2012-03-13 16:50:00 CET

2012-03-13 16:50:02 CET


BIRTINGARSKYLDAR UPPLÝSNINGAR

Finnska Enska
eQ Oyj - Decisions of general meeting

DECISIONS ADOPTED BY eQ PLC'S ANNUAL GENERAL MEETING


eQ Plc                                      STOCK EXCHANGE RELEASE







                                            13 March 2012, at 5:50 pm







DECISIONS ADOPTED BY eQ PLC'S ANNUAL GENERAL MEETING



eQ Plc's annual general meeting, held on Tuesday 13 March 2012 in Helsinki
(“AGM”), decided upon the following: 





Confirmation of the financial statements



eQ Plc's AGM confirmed the financial statement of the company, which included
the group financial statements, the report by the board of directors and the
auditor's report for the financial year 2011. 





Decision in respect of the result shown on the balance sheet



The AGM confirmed the proposal by the board of directors that a dividend of EUR
0.12 per share be paid. The dividend shall be paid to shareholders who on the
record date for the dividend payment, 16 March 2012, are recorded in the
shareholders register held by Euroclear Finland Ltd. The dividend shall be paid
on 26 March 2012 





Discharge from liability to the board of directors, managing directors and
deputy managing director 



The AGM decided to grant discharge from liability to the board of directors and
the managing directors and the deputy managing directors. 





The number of board members, appointment of board members and the remuneration
of the members of the board 



According to the decision of the AGM, five board members, being Ole Johansson,
Georg Ehrnrooth, Eero Heliövaara, Jussi Seppälä and as a new member, Christina
Dahlblom, be elected to the board of directors. The term of office of the board
members ends at the close of the next annual general meeting. The AGM decided
that the members of the board would receive remuneration as follows: the
chairman of the board will receive 3,300 Euros and the board members will
receive 1,800 Euros per month. Travel and lodging costs will be compensated in
accordance with the company's expense policy. The board appointed Ole Johansson
as chairman of the board in its constituting meeting held immediately after the
AGM. 





Auditors and auditors' compensation



Ernst & Young Oy, corporation of authorised public accountants, will continue
as auditor of the company, and Ulla Nykky APA will act as Lead Auditor. It was
decided to compensate the auditor according to the auditor's invoice approved
by the eQ Plc. 





Authorising the board of directors to decide on the repurchase of the Company's
own shares 



The AGM authorised the board of directors to decide on the repurchase of no
more than 500,000 Company's own shares, which can be repurchased otherwise than
in proportion to the shareholdings of the shareholders with assets from the
company's unrestricted equity. Shares will be purchased at the market price in
public trading on the NASDAQ OMX Helsinki as per the time of purchase. The
number of the repurchased shares corresponds to approximately 1.49 per cent of
all shares in the Company. Own shares may be repurchased in order to develop
the Company's capital structure, to finance or carry out acquisitions or other
business transactions, or to use the shares as part of the Company's incentive
schemes. The repurchased shares may be held for reissue, canceled or
transferred further. The board of directors decides on all other matters
related to the repurchase of own shares. The authorisation cancels all previous
authorisations to decide on the repurchase of the Company's own shares and is
effective until the next annual general meeting. 

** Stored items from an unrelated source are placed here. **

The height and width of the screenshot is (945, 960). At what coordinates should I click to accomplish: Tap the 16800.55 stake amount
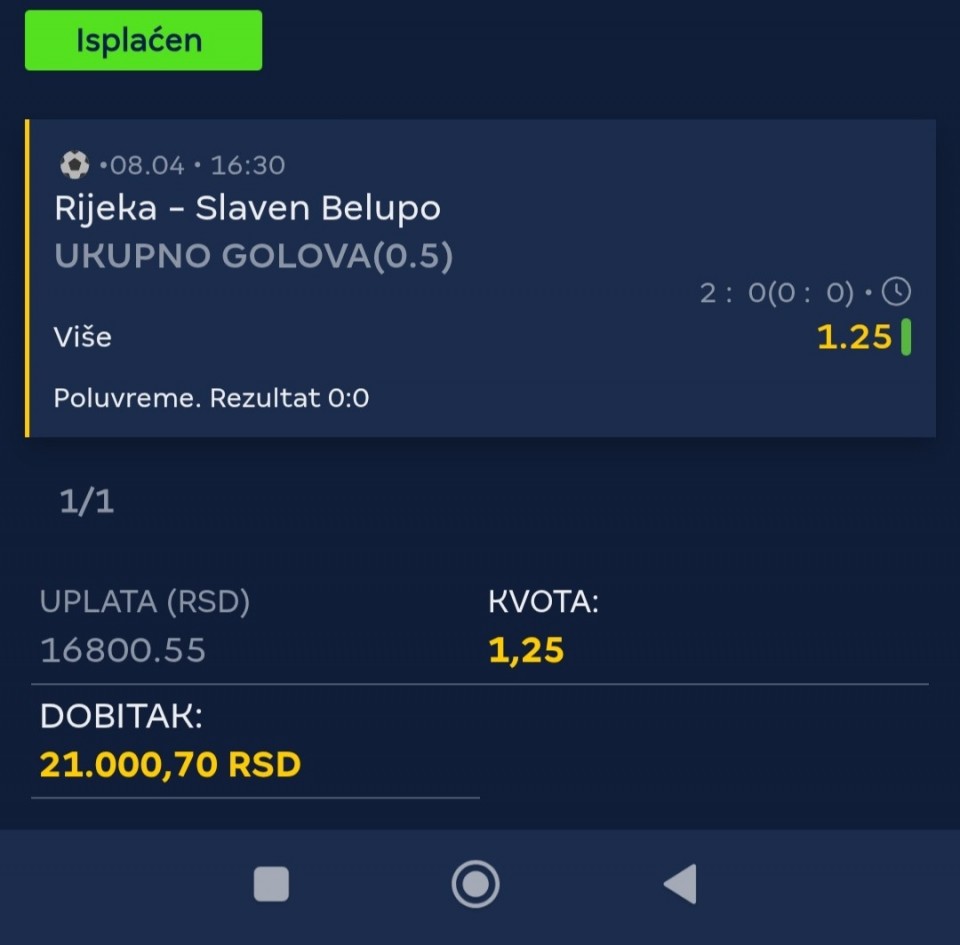[123, 650]
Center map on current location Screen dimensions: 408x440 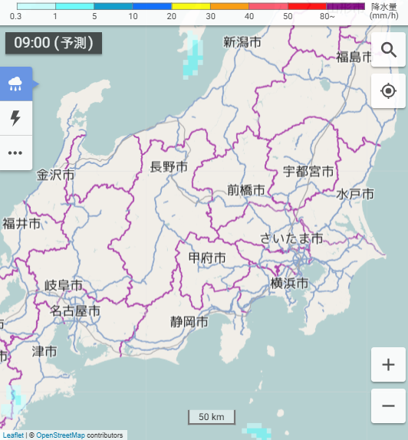click(x=388, y=91)
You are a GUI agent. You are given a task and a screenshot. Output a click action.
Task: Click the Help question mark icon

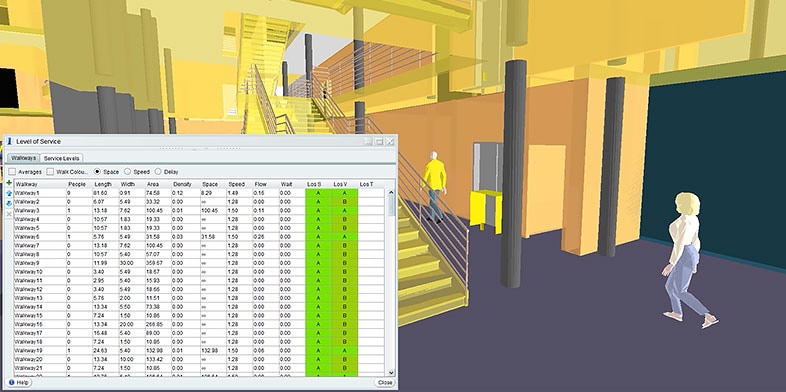pyautogui.click(x=12, y=382)
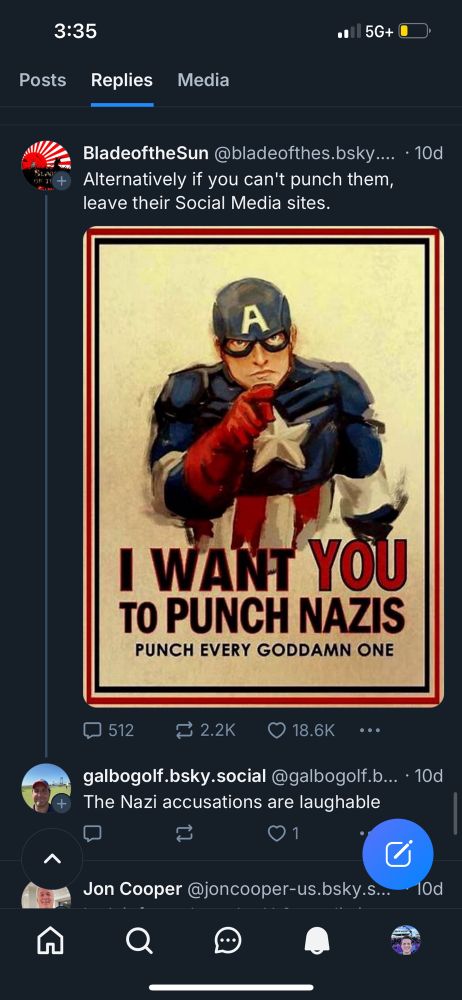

Authorising the board of directors to decide on the issuance of shares as well
as the issuance of special rights entitling to shares 



The AGM authorised the board of directors to decide on a share issue or share
issues and/or the issuance of special rights entitling to shares referred to in
Chapter 10 Section 1 of the Companies Act, comprising a maximum total of
5,000,000 new shares. The amount of the authorisation corresponds to
approximately 14.94 per cent of all shares in the Company. The authorisation is
to be used in order to finance or carry out potential acquisitions or other
business transactions, to strengthen the balance sheet and the financial
position of the Company, to fulfill Company's incentive schemes or to any other
purposes decided by the board. Based on the authorisation, the board decides on
all other matters related to the issuance of shares and special rights
entitling to shares referred to in Chapter 10 Section 1 of the Companies Act,
including the recipients of the shares or the special rights entitling to
shares and the amount of the consideration to be paid. Therefore, based on the
authorisation, shares or special rights entitling to shares may also be issued
directed i.e. in deviation of the shareholders pre-emptive rights as described
in the Companies Act. A share issue may also be executed without payment in
accordance with the preconditions set out in the Companies Act. The
authorisation will cancels all previous authorisations to decide on the
issuance of shares as well as the issuance of special rights entitling to
shares and is effective until the next annual general meeting. 









Helsinki, 13 March 2012





eQ Plc



Janne Larma, CEO







Additional information: Janne Larma, CEO, tel. +358 40 500 4366





Distribution: NASDAQ OMX Helsinki, www.eq.fi





eQ Group is a Finnish group of companies that specializes in asset management
and corporate finance operations. The Group offers services related to mutual
funds, private equity funds and hedge funds as well as traditional asset
management for institutions and individuals. The assets managed by the Group
total approximately EUR 3.5 billion. In addition, Advium Corporate Finance Ltd,
which is part of the Group, offers advisory services related to mergers and
acquisitions, real estate transactions and equity capital markets. 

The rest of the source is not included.